**Exercise data**:
-*-
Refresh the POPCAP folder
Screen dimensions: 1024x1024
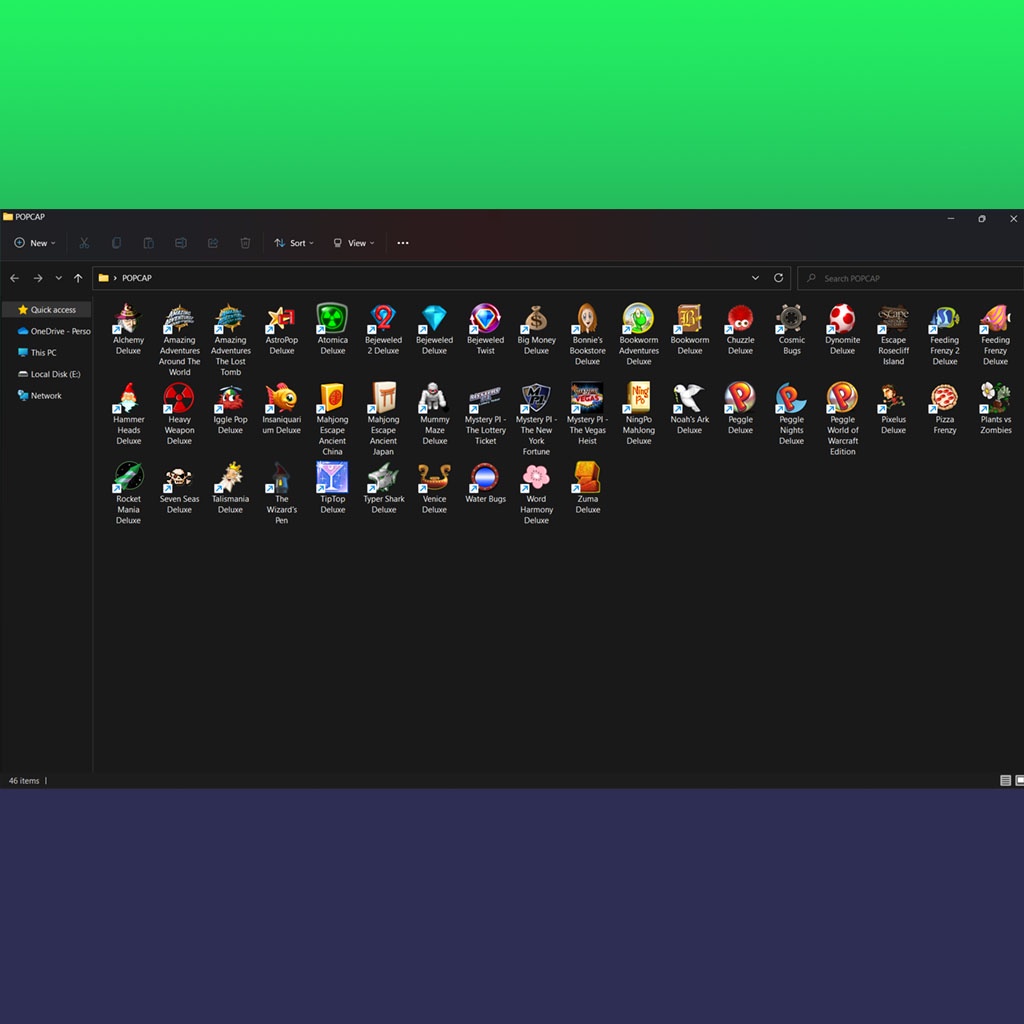coord(779,278)
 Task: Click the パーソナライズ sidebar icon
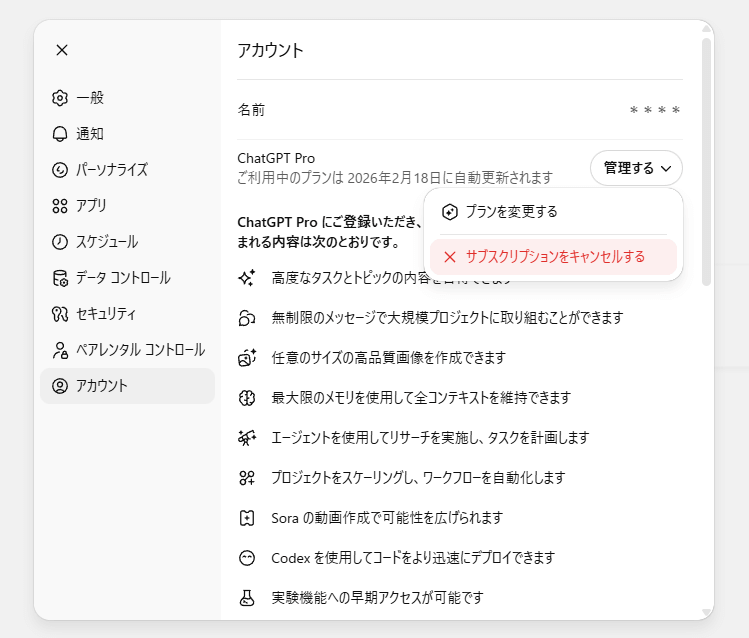point(60,170)
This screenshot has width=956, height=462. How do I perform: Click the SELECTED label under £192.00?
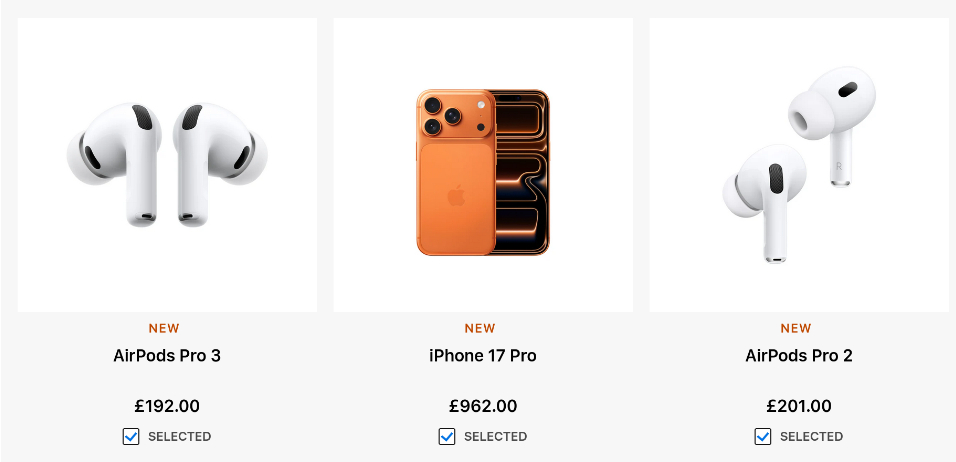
-*-
**Your instructions**:
Word for word, output the lines from the line bearing "Task: Click the パーソナライズ sidebar icon" through the end of the records above, and only those, without the pictures.

**Answer space**:
 Task: Click the パーソナライズ sidebar icon
point(60,170)
This screenshot has width=956, height=462. How do I perform: Click the SELECTED label under £192.00?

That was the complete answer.